§ **TASK DETAILS**
In the blog post about writing that imitates other writing, what did E.L. James first look to for structure and style when she began to write?

━━━━━ TEXT SECTION

December 23, 2014 by Christopher Gronlund 2 Comments

Wood grain close upI recently read an article about publishers hunting for blockbusters. It’s an interesting article, but what struck me most was this comment (by Gizella) about what many books lack:

Perhaps it’s because a great story needs a background of compelling conflict, and in our peaceful, Western, materially rich, and mostly liberal societies, conflicts are muted, and what is more, the writers’ experience of conflict is muted or based on 2nd hand sources like shows and novels they’ve read. Thus, you’re likely to get much more vigorous and compelling storytelling from other parts of the world, where life struggles are more intense and meaningful.

When Writing Sounds Like Other Writing

The point about many writers leaning on the shows they watch and the novels they read — and pulling heavily from those sources — has always happened, but it seems much more pronounced right now. I don’t mean, “Wow, this is such great writing — I’m inspired to do my best!” — I mean, “I have not really lived much of a life, or even observed life deeply (but I want to write bigger things than stories about shopping, which I do really well)…I think I will base this character’s life experiences on things from this novel [That probably did the same from another novel].”

I’ve heard some say this is something genre fiction suffers from (I’d argue just the opposite, though; some of the most imaginative and original writing is genre fiction and the mash-ups of fiction that have proven what many have known all along: “Good fiction is simply good fiction, no matter what it’s about — can we stop with the genre label already?”) I’ve seen this happen with literary fiction. (Must the world suffer through another well-to-do couple in suburbia slowly divorcing over 796 pages…or a writer writing about how hard it is to be a writer because all they’ve known is academia and the styles churned out from many MFA programs?)

When Writing Sounds Wooden

We’ve all heard the advice:

Write what you know.

Some seem to take this as meaning, “I will write autobiographical stuff and call it fiction,” while others understand that it means we all have different ways of looking at the world, and here’s how my view of things translates to fiction.”

I don’t believe that one must grow up in a region full of hardship in order to write good fiction, but…one should at least be empathetic to struggle and conflict enough to not simply imagine what it might be like. The love of wanting to write fiction before really living often presents itself in some very wooden writing, or at least writing that sounds like so many other things.

Emulate This!

It’s always happened: people emulate the books they love, and there have always been terrible books out there. I can only go by the quarter of Twilight that I’ve read and the excerpts of Fifty Shades of Grey that I’ve read, but the writing is not good. In both cases, it seems like writing from people imagining what life is like, having never lived it. (I may be talking out of my ass, but that’s the feeling I got from reading both authors.) And when you have something already weak being what people look up to and copying…it only gets worse.

E.L. James saw the Twilight movie and then rushed through the books. After that, she decided to write, originally looking to Twilight for structure and style. And it shows. (She admits the BDSM aspect of her books was based on how she imagined it to be and that she didn’t spend much time researching the lifestyle.)

Clearly, she wasn’t even writing what she knows…outside of, “I know I liked this Twilight thing and want to do that…but make it kinky…”

━━━━━━━━━━
━━━━━ DATASET EXCERPT

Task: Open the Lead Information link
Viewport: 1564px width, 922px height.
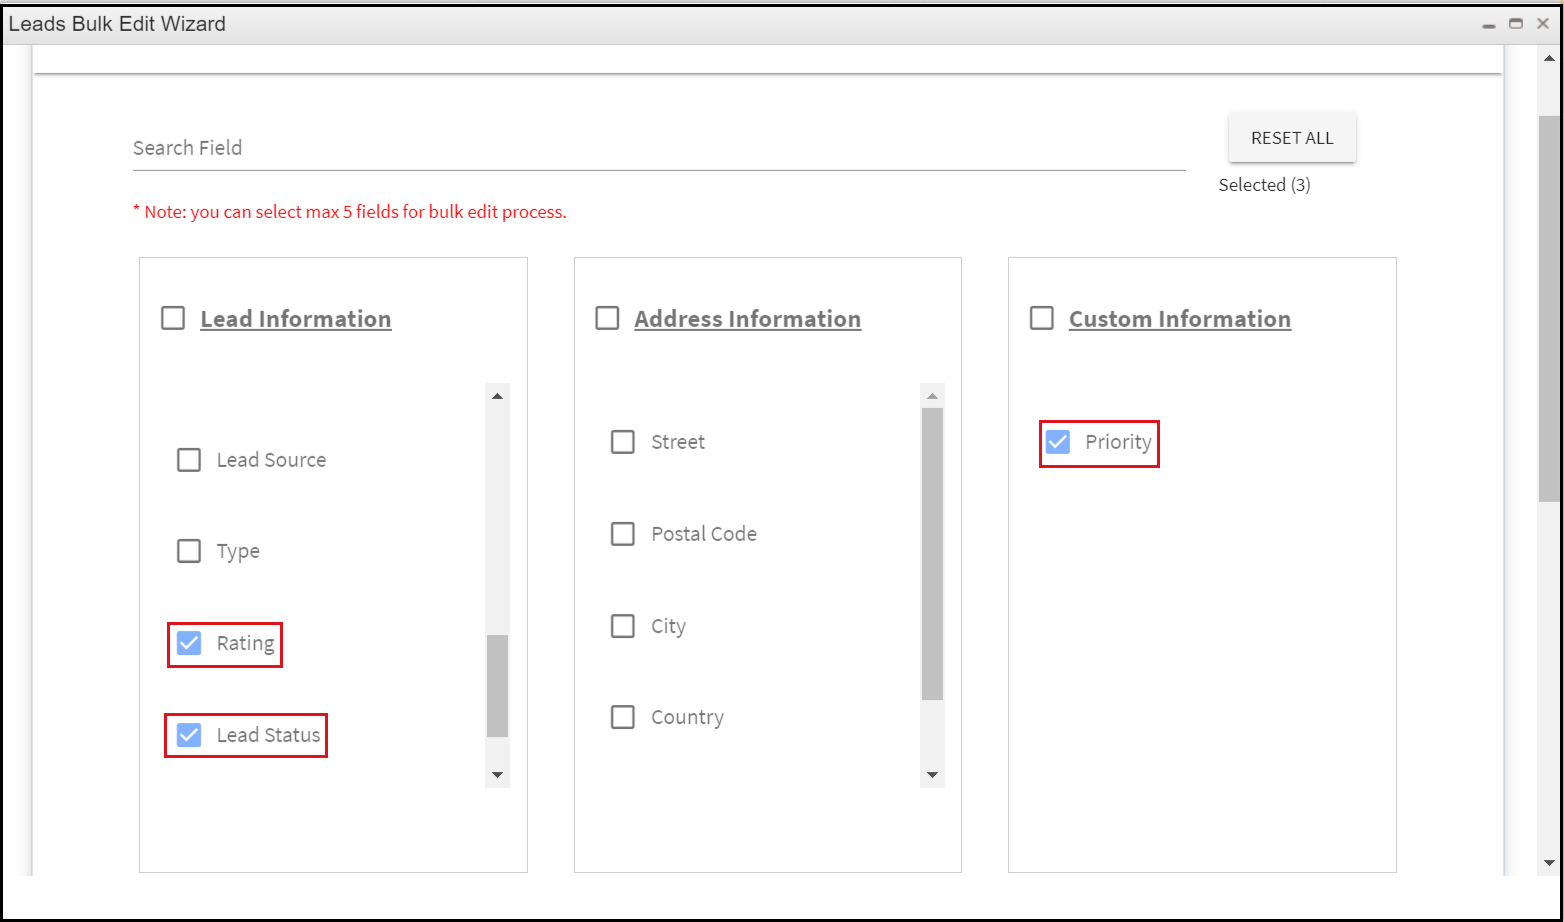Action: (296, 318)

━━━━━━━━━━

§ **TASK OUTPUT**
Twilight.